* [Task prompt]: Copy the material verbatim, starting at its first line and ending at the line that contains "should pyautogui.click(x=902, y=405).", with both of those lines included.

........

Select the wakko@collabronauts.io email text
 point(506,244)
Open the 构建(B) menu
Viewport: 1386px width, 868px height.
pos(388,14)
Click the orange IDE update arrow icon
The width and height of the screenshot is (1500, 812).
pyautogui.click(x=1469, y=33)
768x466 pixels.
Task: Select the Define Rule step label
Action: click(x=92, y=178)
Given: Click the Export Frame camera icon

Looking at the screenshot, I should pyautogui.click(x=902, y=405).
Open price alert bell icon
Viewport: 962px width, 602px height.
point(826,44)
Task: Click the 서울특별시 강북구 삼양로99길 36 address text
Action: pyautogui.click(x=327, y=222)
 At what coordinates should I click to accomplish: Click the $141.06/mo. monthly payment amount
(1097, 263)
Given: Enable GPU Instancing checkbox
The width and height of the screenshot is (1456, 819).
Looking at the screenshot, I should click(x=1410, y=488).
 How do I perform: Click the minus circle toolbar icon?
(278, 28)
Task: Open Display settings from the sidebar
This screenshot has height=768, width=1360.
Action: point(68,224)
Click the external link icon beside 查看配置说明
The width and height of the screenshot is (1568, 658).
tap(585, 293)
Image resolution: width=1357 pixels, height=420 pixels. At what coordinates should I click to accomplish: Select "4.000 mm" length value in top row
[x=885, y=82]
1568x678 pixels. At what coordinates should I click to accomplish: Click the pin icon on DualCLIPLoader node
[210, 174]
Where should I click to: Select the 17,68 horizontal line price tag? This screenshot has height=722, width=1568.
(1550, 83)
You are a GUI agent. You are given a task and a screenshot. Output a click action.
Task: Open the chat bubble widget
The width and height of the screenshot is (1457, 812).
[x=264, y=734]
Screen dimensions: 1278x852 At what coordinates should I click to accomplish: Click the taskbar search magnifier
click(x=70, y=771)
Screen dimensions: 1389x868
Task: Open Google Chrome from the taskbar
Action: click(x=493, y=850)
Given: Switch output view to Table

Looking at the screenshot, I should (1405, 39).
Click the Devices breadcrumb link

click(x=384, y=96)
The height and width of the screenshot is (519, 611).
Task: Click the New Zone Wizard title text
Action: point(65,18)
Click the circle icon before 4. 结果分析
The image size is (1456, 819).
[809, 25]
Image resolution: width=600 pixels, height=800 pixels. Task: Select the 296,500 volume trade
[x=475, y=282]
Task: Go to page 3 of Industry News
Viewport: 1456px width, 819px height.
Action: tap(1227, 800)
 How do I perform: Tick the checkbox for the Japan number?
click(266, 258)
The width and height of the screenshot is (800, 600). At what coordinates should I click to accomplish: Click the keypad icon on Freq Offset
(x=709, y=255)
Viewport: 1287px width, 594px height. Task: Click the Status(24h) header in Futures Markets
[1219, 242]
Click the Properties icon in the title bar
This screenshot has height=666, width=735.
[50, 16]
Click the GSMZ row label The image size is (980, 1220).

........

* [Task response]:
Select the wakko@collabronauts.io email text
 point(506,244)
Open the 构建(B) menu
Viewport: 1386px width, 868px height.
pos(388,14)
Click the orange IDE update arrow icon
The width and height of the screenshot is (1500, 812).
pyautogui.click(x=1469, y=33)
768x466 pixels.
Task: Select the Define Rule step label
Action: click(x=92, y=178)
Given: Click the Export Frame camera icon

Looking at the screenshot, I should pyautogui.click(x=902, y=405).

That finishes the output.